2024-02-28 1-Bit LLM Impact! 8.9x faster at 70B All inference with addition only!

Regarding the feeling that it’s been there for a while.

goto_yuta_ Regarding BitNet b1.58, 1-bit BitNet in the true sense of the word originally existed. I guess “BitNet b1.58” is a variant of BitNet b1.58. I guess that by adding 0 to the parameter that the original 1-bit BitNet had, the resulting average amount of information handled is 1.58, which is called “BitNet b1.58”.

  • I see.
  • mr_bay_area I think the 1-bit LLM story happened a long time ago, and I think it was this paper, but I didn’t see it cited.

  • Binarized Neural Networks: Training Deep Neural Networks with…
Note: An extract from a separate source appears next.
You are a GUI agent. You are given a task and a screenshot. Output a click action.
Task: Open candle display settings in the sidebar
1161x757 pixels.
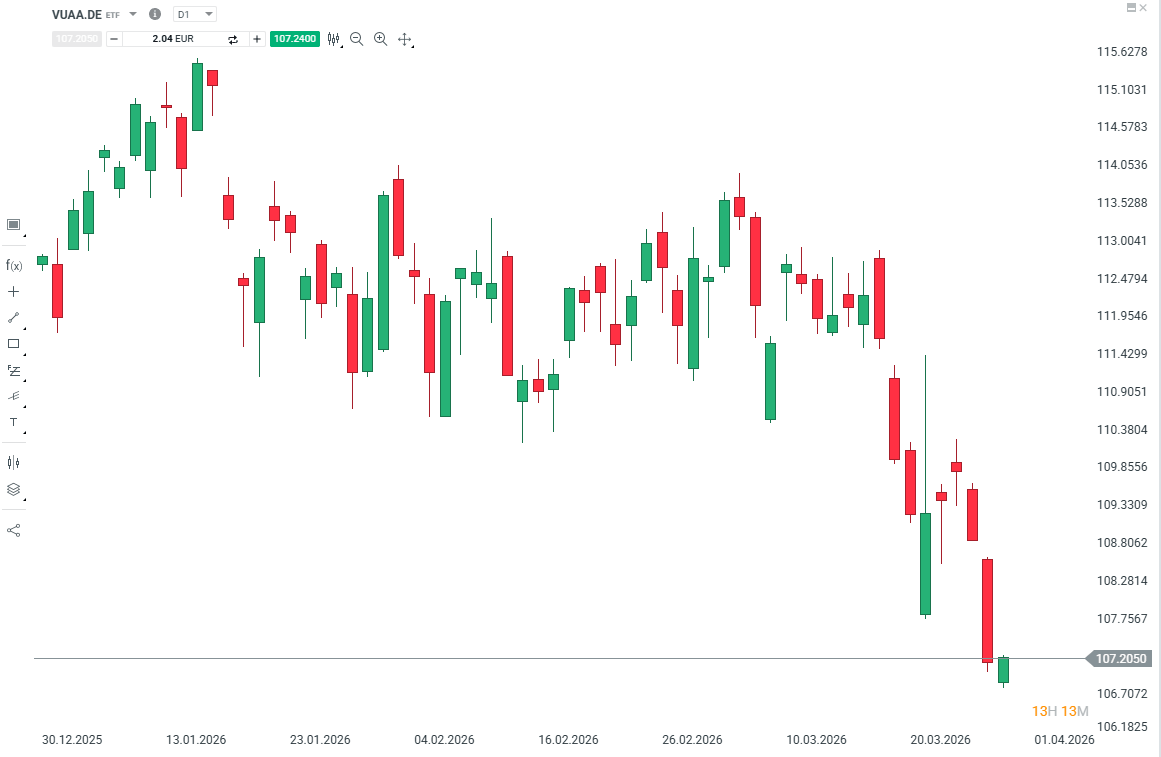pyautogui.click(x=13, y=461)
goto_yuta_ There’s an implementation on Github, and there’s an architecture diagram, but it looks like what it’s doing is seriously the same, just adding Bit to the Transformer component to make it bit additive. I think it’s really the same thing. Why is the accuracy going up… image

[goto_yuta_/status/1762753632028807552/photo/1 https://twitter.com/goto_yuta_/status/1762753632028807552/photo/1/status/ 1762753632028807552/photo/1] BitNet, announced by Microsoft, is too much, too much to be half-true but too great to be true and too much to be expected. I heard that they make the matrix content 1 bit (0 or 1 only) to speed up the matrix operation by eliminating the need for multiplication.

I understand the logic behind the speedup, but according to the paper, somehow the accuracy is also improved. Too much work to do, so we’ll see how it goes.


This page is auto-translated from /nishio/BitNet using DeepL. If you looks something interesting but the auto-translated English is not good enough to understand it, feel free to let me know at @nishio_en. I’m very happy to spread my thought to non-Japanese readers.